Sus adversarios aparecerán al mismo tiempo, con los mismos sentimientos que antes, para recibir de Dios un castigo justo y severo por su hostilidad hacia su pueblo elegido. El juicio de los vivos continuará más o menos a lo largo del reino milenario. «He aquí que para justicia reinará un rey, y príncipes presidirán en juicio» (Is. 32:1). No habrá paciencia con el pecado, como la hay hoy en día; toda falta será tratada rápidamente, al parecer (Sal. 101:8). Tendemos a pasar por alto este aspecto del glorioso reinado del Señor. Hablamos mucho de la bendición, la paz y la gloria que prevalecerán, pero nos inclinamos a olvidar la justicia estricta que constituirá el fundamento de su reinado. El verdadero Melquisedec es primero Rey de justicia y luego Rey de paz (Hebr. 7:1).
★ ★ ★ ★ ★ ★ ★
(OBJETIVO DEL EJERCICIO) Reproduce literalmente todo lo que va, en el fragmento sobre el reino milenario, desde "Sus adversarios aparecerán" hasta "paz (Hebr. 7:1).", incluidos ambos extremos.
★ ★ ★ ★ ★ ★ ★
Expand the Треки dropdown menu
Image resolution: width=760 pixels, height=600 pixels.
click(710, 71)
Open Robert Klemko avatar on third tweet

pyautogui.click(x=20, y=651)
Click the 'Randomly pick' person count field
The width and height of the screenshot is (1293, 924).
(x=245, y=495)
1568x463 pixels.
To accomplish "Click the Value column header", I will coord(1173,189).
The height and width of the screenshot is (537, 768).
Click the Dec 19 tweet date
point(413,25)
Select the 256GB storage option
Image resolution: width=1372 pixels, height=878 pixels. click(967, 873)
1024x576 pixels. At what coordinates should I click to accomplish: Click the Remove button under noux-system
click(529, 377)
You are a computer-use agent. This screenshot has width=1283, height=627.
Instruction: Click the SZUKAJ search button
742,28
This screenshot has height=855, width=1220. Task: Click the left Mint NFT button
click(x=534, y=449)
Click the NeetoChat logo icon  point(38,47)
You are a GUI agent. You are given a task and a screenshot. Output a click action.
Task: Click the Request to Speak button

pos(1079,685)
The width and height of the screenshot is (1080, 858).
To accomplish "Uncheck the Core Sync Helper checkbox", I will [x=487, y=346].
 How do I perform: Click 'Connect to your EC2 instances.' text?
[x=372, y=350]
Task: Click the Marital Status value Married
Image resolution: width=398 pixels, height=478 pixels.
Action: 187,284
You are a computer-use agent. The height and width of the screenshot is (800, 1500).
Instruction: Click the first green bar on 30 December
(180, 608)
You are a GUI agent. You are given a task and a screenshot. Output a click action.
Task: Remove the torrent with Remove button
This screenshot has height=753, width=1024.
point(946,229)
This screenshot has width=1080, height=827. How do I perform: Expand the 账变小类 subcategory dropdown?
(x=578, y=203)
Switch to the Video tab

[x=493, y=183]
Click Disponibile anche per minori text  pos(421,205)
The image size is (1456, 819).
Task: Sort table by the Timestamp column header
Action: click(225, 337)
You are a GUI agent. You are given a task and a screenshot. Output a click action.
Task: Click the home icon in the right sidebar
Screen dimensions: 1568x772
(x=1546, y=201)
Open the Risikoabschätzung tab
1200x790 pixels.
★ ★ ★ ★ ★ ★ ★
(RESPUESTA DEL EJERCICIO)
Sus adversarios aparecerán al mismo tiempo, con los mismos sentimientos que antes, para recibir de Dios un castigo justo y severo por su hostilidad hacia su pueblo elegido. El juicio de los vivos continuará más o menos a lo largo del reino milenario. «He aquí que para justicia reinará un rey, y príncipes presidirán en juicio» (Is. 32:1). No habrá paciencia con el pecado, como la hay hoy en día; toda falta será tratada rápidamente, al parecer (Sal. 101:8). Tendemos a pasar por alto este aspecto del glorioso reinado del Señor. Hablamos mucho de la bendición, la paz y la gloria que prevalecerán, pero nos inclinamos a olvidar la justicia estricta que constituirá el fundamento de su reinado. El verdadero Melquisedec es primero Rey de justicia y luego Rey de paz (Hebr. 7:1).